Effective but Limited Strategy
While the Large Business Directorate has been highly effective, its impact is limited to the UK’s largest companies, which account for two-fifths of total tax revenue (£337 billion in 2024-25). The NAO report highlights opportunities to expand this approach to other complex or high-risk businesses, which could further increase tax compliance and revenue.
- High-Risk Corporates Programme: Since 2006, HMRC has used this program to tackle the most complex cases, securing £32 billion in extra tax. However, special measures powers (introduced in 2016 for non-compliant businesses) have never been used.
- No Evidence of Sweetheart Deals: The NAO found no evidence of HMRC making special deals with large businesses, with 98.1% of cases following correct governance processes in 2024-25.
Challenges and Recommendations
Despite its success, the Large Business Directorate faces challenges, including data limitations and untapped legislative powers:
- Data Gaps: HMRC lacks reliable short-term data on changes to the tax gap, making it difficult to assess trends or prioritize interventions.
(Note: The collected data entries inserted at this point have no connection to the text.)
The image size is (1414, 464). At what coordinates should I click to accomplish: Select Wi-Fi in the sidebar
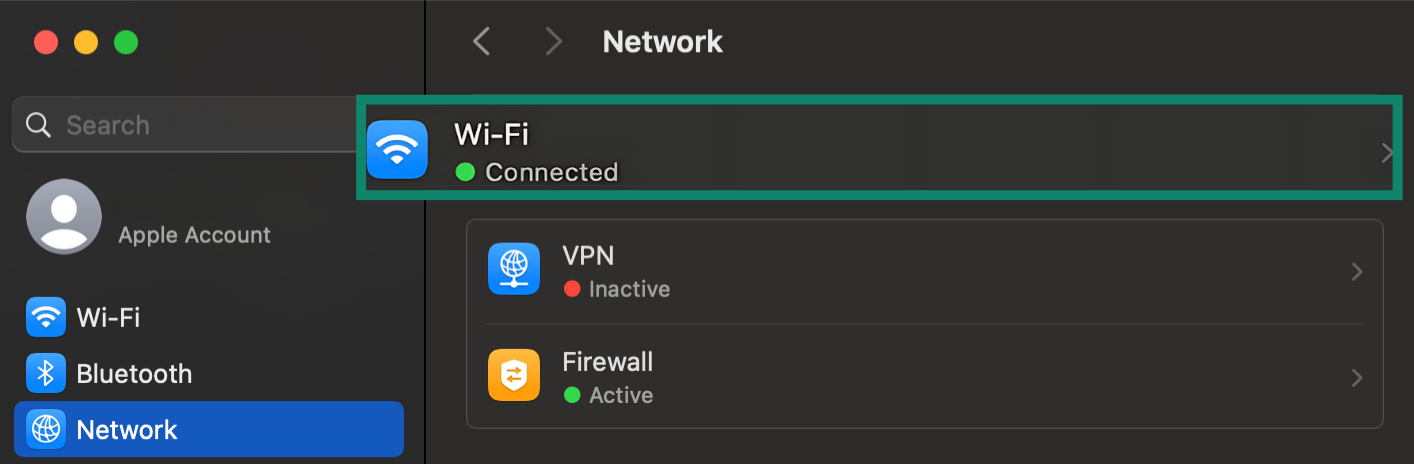(x=108, y=318)
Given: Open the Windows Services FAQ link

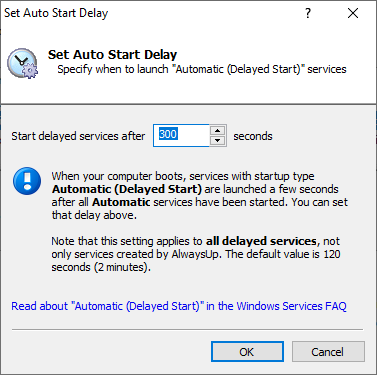Looking at the screenshot, I should pyautogui.click(x=179, y=306).
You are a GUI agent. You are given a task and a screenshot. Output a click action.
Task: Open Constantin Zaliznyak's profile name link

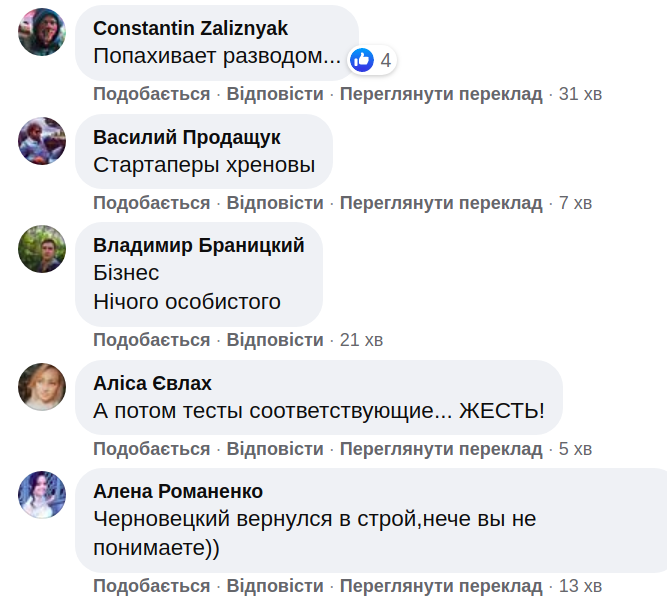pos(190,29)
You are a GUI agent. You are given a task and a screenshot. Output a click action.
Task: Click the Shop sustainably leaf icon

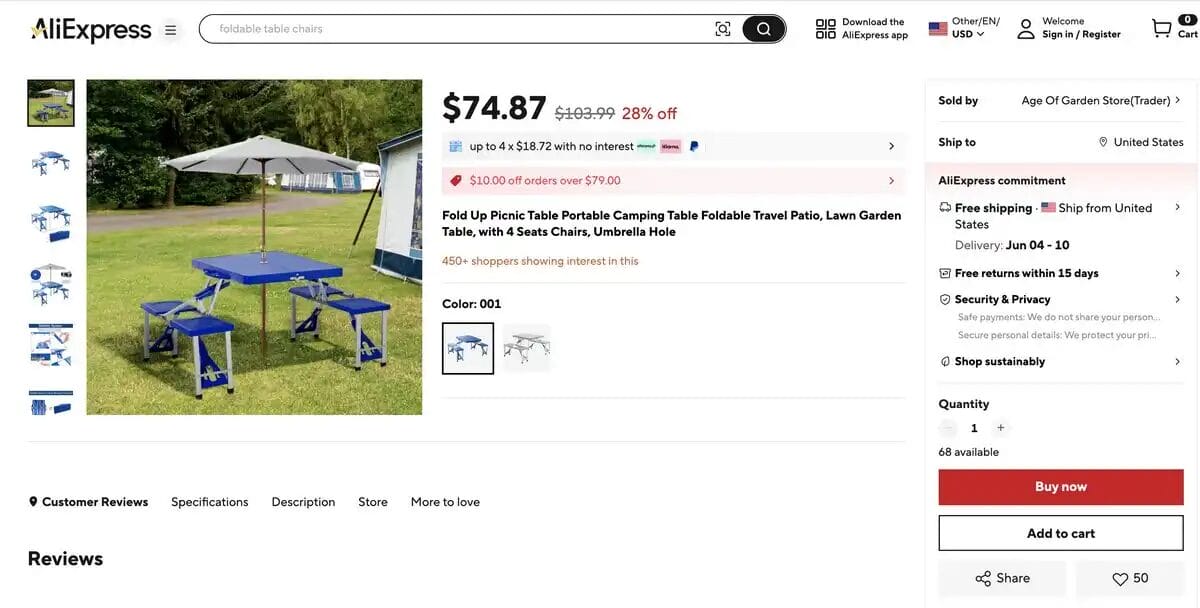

- Underused Powers: The NAO recommends HMRC explore barriers to using special measures for poorly compliant businesses.
- IT Improvements: Better data recording and IT systems are needed to track productivity and inform future strategies.
Future Expansion and Efficiency
The NAO suggests that HMRC should:
- Expand the "close contact" approach to other high-risk businesses.
- Address barriers to using special measures for non-compliant firms.
- Improve IT systems to enhance data analysis and decision-making.
- Share best practices with other HMRC directorates.
Gareth Davies, Head of the NAO: "HMRC’s large business directorate has developed an efficient and effective approach to ensuring large businesses remain tax compliant. This has made a significant contribution to reducing the tax gap. HMRC should continue to explore whether this approach could usefully be extended to other complex and high-risk businesses."
Why It Matters: The doubling of tax revenue from large businesses demonstrates the effectiveness of HMRC’s compliance strategy, but scaling this approach could unlock billions more in unpaid taxes. The NAO’s recommendations provide a roadmap for further efficiency gains and expanded enforcement.